Jeb Bush was lambasted for promising that his presidency would have created 4 percent GDP growth. Republican candidate Ted Cruz is now going even further: he’s promising 5 percent growth or more.
On Friday, he told CNBC’s Squawk Box, “My object is a minimum of 5 percent GDP growth.” And he would get there, he said, through his tax plan, which does away with most of the tax code to institute a 10 percent across the board rate on all income, and 16 percent on businesses. “The numbers we’re estimating are, if anything, underselling the GDP impact” of his plan, Cruz said.
Arthur Laffer, a former adviser to President Reagan, also joined the show and made bigger promises on behalf of Cruz’s plan. Pointing to the 7.1 percent annual GDP growth high point under Reagan, Laffer said, “You’ll get more than that” under Cruz’s plan. “Higher growth rates than 5 percent.”
But the economy hasn’t grown by a five percent annual rate since that high point in 1984, according to government data, and hasn’t even reached 4 percent growth in more than 15 years. The economy grew, on average, 3 percent a year between 1969 and 2007, and it’s averaged about 2 percent growth for the last several years.
Bush, when he was still in the race, promised to get to 4 percent growth by increasing worker productivity, labor force participation, and work hours, all of which he said would lead to income gains, on top of tax cuts. Cruz takes a different approach by promising to get there through the tax cuts alone.
It’s unlikely tax cuts will unleash huge economic growth, however. Cruz’s plan would be a huge giveaway to corporations and the wealthy, with the richest 1 percent capturing half of all the benefits and just 7 percent going to the middle and lower class. It would also be costly, reducing government tax revenue by $8.6 trillion over a decade.

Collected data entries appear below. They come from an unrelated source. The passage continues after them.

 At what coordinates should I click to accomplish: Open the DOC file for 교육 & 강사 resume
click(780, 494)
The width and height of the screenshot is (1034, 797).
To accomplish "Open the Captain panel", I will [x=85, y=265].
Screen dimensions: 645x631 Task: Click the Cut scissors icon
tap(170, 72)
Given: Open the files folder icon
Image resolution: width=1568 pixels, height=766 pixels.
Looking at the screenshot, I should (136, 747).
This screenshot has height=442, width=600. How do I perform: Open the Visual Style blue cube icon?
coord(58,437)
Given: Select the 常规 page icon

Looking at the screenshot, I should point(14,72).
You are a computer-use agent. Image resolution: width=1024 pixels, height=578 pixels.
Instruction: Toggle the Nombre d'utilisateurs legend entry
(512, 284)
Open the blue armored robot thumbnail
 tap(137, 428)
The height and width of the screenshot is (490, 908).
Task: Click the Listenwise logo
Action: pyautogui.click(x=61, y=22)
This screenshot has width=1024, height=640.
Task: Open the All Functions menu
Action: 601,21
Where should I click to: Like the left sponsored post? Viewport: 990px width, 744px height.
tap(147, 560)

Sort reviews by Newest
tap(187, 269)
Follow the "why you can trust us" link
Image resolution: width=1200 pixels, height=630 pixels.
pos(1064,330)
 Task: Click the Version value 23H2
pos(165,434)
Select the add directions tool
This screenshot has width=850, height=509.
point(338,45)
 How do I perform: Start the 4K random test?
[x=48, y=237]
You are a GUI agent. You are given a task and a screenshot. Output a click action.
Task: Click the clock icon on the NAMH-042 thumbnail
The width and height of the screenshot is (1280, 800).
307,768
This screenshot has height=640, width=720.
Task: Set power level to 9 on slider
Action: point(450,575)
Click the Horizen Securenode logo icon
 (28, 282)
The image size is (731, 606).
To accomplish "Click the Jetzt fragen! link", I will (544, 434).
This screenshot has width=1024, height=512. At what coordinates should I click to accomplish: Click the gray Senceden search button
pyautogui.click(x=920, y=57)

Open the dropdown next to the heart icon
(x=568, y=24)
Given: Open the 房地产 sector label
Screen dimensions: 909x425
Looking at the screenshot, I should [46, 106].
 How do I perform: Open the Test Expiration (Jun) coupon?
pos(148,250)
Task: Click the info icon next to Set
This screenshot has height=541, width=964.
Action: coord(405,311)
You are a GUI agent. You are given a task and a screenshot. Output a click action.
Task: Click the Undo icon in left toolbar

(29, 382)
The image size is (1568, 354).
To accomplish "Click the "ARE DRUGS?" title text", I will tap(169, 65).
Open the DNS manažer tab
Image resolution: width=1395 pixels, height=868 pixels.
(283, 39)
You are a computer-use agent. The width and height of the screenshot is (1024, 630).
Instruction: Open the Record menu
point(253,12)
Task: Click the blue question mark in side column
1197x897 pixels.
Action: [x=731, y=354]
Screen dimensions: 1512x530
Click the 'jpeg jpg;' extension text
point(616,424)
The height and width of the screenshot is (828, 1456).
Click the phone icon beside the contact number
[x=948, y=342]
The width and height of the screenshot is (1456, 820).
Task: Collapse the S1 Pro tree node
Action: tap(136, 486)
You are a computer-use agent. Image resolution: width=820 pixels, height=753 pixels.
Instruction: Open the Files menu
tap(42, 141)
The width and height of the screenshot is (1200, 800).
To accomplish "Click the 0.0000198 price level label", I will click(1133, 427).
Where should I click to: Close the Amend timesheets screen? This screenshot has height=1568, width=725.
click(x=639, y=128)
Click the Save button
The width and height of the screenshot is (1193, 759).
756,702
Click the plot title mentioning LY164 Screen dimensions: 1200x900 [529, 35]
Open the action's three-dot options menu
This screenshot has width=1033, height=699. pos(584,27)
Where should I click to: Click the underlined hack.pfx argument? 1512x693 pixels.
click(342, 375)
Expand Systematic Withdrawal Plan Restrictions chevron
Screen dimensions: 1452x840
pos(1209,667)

And research has found that massive tax breaks for the wealthy don’t trickle down into economic growth. In the post-war period, growth has generally been higher when the top marginal tax rate was also higher and lower then rates were substantially lower. When the top rate was more than 90 percent in the 1950s, for example, growth averaged more than 4 percent. More recently, multiple studies have found that Reagan’s 1986 tax cuts did not spur economic growth, nor did the Bush tax cuts of 2001 and 2003.
But Cruz isn’t the only one still in the Republican presidential race promising fantastical levels of growth. In a recent conversation with the New York Daily News, John Kasich promised that his tax plan, which lowers top income and corporate tax rates while calling for a balanced budget that would necessitate huge spending cuts, would spur nearly 4 percent annual GDP growth. Donald Trump has gone the furthest, saying that his tax plan — which looks very similar to the others by lowering rates and giving the richest 1 percent the bulk of the benefits — could lead to as much as 6 percent GDP growth.